Problem to solve: Please quote exactly the lines below from the line containing "Click 打印 link at top right" to the line containing "Click the heart", both lines included, and nothing else.

═════ Entries supplied

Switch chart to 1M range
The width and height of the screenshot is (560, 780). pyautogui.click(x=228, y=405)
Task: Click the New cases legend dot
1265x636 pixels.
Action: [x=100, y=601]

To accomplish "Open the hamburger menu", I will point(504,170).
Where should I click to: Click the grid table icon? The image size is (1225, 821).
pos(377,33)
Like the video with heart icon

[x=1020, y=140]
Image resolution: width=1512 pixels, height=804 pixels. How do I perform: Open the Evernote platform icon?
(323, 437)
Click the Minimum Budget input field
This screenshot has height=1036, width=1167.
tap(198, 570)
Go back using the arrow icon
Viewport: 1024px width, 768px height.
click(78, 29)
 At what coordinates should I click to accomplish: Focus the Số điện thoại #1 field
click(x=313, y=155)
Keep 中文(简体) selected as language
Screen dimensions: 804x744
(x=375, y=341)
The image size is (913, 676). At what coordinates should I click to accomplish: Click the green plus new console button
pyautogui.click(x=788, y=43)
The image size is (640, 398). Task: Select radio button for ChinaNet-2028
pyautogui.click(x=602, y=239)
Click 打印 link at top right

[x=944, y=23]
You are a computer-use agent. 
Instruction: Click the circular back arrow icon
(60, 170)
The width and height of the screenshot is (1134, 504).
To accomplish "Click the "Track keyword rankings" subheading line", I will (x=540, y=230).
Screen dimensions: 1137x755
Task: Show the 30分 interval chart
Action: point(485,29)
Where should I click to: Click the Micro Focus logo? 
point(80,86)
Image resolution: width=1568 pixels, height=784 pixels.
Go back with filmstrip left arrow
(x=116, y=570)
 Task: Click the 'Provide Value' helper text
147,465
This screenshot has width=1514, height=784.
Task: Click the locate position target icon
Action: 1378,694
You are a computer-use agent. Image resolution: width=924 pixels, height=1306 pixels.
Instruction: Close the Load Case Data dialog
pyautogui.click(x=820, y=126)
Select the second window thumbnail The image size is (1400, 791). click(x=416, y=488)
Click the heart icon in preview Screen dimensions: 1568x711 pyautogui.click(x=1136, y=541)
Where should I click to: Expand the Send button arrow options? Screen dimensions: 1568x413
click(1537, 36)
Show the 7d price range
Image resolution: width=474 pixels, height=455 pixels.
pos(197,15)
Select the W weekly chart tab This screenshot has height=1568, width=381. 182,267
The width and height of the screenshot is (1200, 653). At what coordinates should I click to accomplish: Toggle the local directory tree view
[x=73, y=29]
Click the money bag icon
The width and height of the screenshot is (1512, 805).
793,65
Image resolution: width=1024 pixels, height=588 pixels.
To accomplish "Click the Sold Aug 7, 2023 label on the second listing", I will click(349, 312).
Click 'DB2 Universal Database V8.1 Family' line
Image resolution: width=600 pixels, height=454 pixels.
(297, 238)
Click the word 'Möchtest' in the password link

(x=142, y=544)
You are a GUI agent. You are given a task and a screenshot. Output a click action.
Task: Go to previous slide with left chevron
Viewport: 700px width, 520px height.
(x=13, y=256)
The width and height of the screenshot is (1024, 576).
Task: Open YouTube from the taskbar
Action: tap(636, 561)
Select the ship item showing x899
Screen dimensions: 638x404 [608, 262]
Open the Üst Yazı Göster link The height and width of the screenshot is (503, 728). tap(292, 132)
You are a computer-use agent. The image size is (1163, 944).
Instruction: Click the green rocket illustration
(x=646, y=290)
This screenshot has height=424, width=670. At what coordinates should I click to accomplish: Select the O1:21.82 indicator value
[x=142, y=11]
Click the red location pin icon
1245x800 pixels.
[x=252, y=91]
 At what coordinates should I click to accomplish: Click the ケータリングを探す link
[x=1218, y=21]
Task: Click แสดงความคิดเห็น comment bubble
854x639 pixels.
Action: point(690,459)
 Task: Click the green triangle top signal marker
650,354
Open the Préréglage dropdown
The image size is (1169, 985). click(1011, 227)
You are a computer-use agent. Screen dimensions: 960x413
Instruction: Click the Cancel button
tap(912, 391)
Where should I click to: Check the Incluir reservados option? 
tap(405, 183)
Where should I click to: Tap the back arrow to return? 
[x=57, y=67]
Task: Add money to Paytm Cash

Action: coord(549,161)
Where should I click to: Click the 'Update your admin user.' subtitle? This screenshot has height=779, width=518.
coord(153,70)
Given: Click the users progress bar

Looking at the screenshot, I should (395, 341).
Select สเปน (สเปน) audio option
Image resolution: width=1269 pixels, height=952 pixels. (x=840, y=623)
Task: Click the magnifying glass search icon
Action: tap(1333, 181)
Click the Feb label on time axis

══════════

Exercise answer:
Click 打印 link at top right

[x=944, y=23]
You are a computer-use agent. 
Instruction: Click the circular back arrow icon
(60, 170)
The width and height of the screenshot is (1134, 504).
To accomplish "Click the "Track keyword rankings" subheading line", I will (x=540, y=230).
Screen dimensions: 1137x755
Task: Show the 30分 interval chart
Action: point(485,29)
Where should I click to: Click the Micro Focus logo? 
point(80,86)
Image resolution: width=1568 pixels, height=784 pixels.
Go back with filmstrip left arrow
(x=116, y=570)
 Task: Click the 'Provide Value' helper text
147,465
This screenshot has width=1514, height=784.
Task: Click the locate position target icon
Action: 1378,694
You are a computer-use agent. Image resolution: width=924 pixels, height=1306 pixels.
Instruction: Close the Load Case Data dialog
pyautogui.click(x=820, y=126)
Select the second window thumbnail The image size is (1400, 791). click(x=416, y=488)
Click the heart icon in preview Screen dimensions: 1568x711 pyautogui.click(x=1136, y=541)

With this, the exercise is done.